__EXCERPTED RECORDS__
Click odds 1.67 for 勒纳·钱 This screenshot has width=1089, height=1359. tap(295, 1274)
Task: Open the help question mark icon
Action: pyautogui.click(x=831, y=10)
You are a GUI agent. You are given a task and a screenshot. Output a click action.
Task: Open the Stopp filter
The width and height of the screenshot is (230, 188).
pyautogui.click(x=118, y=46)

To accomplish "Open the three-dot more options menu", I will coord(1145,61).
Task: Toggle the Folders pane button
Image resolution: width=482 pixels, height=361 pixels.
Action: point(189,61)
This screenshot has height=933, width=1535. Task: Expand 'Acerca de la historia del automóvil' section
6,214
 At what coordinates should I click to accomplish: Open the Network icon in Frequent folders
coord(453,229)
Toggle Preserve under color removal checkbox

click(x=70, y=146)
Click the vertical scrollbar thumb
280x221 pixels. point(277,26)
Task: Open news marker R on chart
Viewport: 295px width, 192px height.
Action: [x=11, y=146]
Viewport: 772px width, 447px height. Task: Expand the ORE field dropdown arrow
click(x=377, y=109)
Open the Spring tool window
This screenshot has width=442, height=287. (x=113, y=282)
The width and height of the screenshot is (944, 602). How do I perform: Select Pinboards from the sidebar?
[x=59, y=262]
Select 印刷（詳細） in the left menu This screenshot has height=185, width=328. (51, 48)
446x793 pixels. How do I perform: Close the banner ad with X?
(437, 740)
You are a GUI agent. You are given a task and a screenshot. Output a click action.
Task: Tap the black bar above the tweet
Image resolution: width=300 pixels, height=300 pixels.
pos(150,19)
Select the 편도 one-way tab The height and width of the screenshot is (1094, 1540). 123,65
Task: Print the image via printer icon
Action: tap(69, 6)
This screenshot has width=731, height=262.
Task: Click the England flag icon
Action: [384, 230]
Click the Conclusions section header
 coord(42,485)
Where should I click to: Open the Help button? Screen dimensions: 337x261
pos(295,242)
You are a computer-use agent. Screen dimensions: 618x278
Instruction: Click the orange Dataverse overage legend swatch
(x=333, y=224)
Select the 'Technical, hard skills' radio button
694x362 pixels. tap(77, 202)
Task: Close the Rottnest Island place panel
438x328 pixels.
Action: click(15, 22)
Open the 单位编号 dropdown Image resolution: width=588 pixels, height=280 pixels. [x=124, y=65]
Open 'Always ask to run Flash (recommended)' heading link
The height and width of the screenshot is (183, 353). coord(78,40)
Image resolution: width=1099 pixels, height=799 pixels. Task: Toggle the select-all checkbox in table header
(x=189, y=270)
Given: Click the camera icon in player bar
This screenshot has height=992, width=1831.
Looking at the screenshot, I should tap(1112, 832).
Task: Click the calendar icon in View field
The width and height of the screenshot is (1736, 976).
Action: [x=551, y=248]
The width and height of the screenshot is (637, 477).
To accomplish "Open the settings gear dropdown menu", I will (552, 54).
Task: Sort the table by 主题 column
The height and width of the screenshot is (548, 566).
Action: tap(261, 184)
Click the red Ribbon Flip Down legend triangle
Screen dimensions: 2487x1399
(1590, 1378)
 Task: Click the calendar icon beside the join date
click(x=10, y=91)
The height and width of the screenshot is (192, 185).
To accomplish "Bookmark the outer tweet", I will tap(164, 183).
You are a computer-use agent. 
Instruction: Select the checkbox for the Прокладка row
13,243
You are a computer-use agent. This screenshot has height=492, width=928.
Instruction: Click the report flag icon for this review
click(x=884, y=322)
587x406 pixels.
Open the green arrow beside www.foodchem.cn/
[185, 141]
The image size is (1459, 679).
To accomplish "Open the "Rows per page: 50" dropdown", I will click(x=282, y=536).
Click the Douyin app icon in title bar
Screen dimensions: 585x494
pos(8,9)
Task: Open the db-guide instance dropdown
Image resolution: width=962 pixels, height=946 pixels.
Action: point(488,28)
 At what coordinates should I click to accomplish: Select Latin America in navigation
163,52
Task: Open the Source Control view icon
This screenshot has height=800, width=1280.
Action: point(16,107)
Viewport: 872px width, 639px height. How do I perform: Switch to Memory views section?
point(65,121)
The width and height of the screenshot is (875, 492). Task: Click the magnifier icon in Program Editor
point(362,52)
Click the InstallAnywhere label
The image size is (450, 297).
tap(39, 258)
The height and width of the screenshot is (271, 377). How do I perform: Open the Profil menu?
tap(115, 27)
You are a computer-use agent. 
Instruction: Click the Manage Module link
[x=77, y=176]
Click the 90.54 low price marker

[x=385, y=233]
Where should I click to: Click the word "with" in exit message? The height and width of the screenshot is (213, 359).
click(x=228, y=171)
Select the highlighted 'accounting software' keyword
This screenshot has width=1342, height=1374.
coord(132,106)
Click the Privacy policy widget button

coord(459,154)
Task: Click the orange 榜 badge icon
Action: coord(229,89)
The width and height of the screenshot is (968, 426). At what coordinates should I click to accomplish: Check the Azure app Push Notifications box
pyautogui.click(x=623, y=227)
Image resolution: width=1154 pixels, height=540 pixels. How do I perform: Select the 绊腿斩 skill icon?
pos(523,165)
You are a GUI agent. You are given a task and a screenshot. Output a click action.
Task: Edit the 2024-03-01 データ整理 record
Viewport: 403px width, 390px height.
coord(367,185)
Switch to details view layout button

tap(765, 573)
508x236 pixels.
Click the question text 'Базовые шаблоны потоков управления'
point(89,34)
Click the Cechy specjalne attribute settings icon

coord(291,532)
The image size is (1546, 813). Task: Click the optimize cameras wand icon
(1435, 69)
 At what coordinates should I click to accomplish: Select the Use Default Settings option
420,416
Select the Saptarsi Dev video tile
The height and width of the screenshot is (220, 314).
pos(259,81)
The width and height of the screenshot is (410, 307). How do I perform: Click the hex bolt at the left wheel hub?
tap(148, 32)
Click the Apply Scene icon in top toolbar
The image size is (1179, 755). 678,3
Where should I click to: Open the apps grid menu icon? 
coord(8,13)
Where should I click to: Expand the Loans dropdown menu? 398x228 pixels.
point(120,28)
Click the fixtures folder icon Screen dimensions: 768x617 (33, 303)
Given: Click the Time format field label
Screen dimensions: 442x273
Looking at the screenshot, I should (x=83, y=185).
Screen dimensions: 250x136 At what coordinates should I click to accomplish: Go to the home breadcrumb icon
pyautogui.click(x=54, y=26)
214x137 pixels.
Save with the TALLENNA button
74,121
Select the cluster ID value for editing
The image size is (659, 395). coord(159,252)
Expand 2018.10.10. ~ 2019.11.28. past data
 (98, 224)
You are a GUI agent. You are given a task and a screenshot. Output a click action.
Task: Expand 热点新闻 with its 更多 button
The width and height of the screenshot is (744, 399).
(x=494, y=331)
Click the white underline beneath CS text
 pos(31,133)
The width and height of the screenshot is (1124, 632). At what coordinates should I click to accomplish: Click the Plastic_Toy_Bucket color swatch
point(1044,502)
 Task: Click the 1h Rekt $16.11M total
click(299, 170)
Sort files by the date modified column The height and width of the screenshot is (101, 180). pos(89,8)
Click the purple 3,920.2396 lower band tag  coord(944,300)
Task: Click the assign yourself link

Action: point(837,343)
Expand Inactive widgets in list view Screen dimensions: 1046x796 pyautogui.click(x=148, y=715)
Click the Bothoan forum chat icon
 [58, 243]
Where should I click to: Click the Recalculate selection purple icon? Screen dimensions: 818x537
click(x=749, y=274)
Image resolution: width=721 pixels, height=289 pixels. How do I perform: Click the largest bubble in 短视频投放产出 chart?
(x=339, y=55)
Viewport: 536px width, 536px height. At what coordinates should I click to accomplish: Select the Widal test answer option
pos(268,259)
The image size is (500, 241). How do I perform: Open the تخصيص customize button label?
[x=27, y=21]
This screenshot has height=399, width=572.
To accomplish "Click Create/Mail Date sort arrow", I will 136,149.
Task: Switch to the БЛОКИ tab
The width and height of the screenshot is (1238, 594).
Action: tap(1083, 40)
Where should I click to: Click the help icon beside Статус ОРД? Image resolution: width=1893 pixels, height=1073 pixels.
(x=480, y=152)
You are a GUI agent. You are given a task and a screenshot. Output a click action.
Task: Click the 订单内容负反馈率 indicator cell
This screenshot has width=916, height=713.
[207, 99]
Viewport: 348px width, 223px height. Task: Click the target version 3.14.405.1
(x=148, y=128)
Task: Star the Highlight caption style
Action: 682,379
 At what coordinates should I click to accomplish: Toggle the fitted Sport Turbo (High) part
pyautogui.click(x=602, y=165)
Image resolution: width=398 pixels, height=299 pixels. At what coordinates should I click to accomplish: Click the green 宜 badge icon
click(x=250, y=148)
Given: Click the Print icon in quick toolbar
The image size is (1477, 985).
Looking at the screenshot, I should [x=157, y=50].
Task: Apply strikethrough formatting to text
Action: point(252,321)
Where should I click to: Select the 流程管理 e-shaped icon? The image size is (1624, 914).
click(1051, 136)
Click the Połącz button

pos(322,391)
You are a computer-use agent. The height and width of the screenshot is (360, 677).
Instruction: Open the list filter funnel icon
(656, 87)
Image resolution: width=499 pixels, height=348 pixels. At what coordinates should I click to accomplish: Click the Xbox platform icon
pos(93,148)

__WHAT IS BEING ASKED__
Reproduce the records, beginning at the line that contains "Task: Open the db-guide instance dropdown" and stopping after the line that contains "point(65,121)", with "Source Control" renamed to "Version Control" and everything else left as it is.

__RESPONSE__
Task: Open the db-guide instance dropdown
Image resolution: width=962 pixels, height=946 pixels.
Action: point(488,28)
 At what coordinates should I click to accomplish: Select Latin America in navigation
163,52
Task: Open the Version Control view icon
This screenshot has height=800, width=1280.
Action: point(16,107)
Viewport: 872px width, 639px height. How do I perform: Switch to Memory views section?
point(65,121)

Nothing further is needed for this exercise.